How might we change the way we define our objectives, to cope with change and reduce this waste?

We often talk about defining outcomes instead of outputs when describing agility in senior leadership, but how is this done? Often folks have a shopping list of things to be done, but the business intent behind them is poorly communicated. We’ve found that Impact Mapping is a fast way to reverse engineer an exec leadership shopping list into the desired outcomes before building a backlog.

Humans like to jump to solutions rather than understand problems and the iron triangle compounds this effect by encouraging a bias for action. Traditional management systems reward having certainty over the plan for delivery. It’s understandable why communication of ideas as outcomes instead of outputs is not something most people are used to.

One technique we’ve used to help surface intent and outcomes is to ask folks to tell stories about the business after their solution has been implemented. What would be different in the world as a result of having this thing?

Once you’ve discovered the outcomes you can then identify the actors involved and what change in behaviour we want to influence to achieve it. This leads to the actual deliverables in small enough chunks to write stories. Now everyone in the room can quickly validate their solution ideas within the context of business goals.

As you can hopefully see, this sets up a new relationship between management and delivery teams. We’ve decoupled the business goals (which are less likely to change) from the specific deliverables (which are highly likely to change). Teams can iterate on deliverables while being measured against the goal.

Prioritising and measuring progress

Now we know what our desired outcomes are, how do we know which is the most important? If we can identify what business outcomes are worth, not just what they cost, we know how the value of these things is leaking away over time. This allows us to quickly make prioritisation and tradeoff decisions. The tool for quantifying business value is called Cost of Delay. Like many Lean and Agile concepts, Cost of Delay helps facilitate a better quality of conversation. When we’re forced to surface all our assumptions about why something is valuable, it allows everyone to examine these assumptions.

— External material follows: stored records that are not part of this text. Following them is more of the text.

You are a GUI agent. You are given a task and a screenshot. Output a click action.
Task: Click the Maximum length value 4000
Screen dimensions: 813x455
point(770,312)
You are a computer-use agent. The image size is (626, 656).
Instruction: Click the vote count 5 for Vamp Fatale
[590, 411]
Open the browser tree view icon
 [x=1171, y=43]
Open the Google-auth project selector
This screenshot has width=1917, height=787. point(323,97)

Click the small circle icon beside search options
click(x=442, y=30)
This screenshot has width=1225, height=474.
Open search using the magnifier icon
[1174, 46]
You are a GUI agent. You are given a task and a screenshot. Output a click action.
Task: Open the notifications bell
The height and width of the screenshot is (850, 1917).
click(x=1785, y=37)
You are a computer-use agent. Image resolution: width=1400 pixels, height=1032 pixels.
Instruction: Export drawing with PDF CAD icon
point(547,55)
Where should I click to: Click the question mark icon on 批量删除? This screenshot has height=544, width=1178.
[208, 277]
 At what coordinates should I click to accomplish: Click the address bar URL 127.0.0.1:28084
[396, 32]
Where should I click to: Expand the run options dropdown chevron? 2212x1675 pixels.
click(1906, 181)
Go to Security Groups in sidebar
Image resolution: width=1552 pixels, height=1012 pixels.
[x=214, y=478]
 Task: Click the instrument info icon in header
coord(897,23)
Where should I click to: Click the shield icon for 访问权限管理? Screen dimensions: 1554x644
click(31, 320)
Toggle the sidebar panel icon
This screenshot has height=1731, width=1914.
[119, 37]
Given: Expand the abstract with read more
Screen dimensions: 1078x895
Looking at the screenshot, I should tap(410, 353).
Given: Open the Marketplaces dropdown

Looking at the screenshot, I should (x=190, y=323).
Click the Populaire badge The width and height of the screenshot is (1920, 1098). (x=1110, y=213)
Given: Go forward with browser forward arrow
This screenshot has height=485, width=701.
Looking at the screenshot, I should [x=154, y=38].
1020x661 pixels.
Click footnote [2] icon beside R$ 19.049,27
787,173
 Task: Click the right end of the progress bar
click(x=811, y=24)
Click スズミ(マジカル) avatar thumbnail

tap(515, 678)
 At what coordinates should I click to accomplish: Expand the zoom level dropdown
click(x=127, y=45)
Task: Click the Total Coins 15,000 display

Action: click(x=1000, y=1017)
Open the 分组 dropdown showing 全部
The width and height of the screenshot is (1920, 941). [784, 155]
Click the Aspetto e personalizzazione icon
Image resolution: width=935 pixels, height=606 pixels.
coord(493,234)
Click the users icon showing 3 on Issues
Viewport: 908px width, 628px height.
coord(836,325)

When you’re expressing your ideas as measurable business outcomes, rather than specific deliverables, you enable the system to cope with uncertainty and iterate towards the solutions that will move the needle on these outcomes. Attaching metrics to goals allows teams to be measured in a far more meaningful way than whether they have delivered a particular set of features on time.

When we communicate our intent behind an epic or story as a hypothesis to be tested we frame our roadmap as a runway of questions to be answered within a time window, instead of “scope” to be delivered by a deadline.

Compatibility between management and development teams

All of these techniques contribute to a shift in thinking that alleviates the friction that commonly occurs between management and agile development teams. We’ve always aimed to help software teams work on the most important things in the simplest possible way, but by working with senior leaders in the above ways we can raise levels of mutual empathy and understanding.

If we change the internal commitments that are made then we ultimately improve flow. No more broken promises about arbitrary scope that hasn’t been delivered on time - just sustainable, continuous delivery of the most valuable ideas, straight to end customers.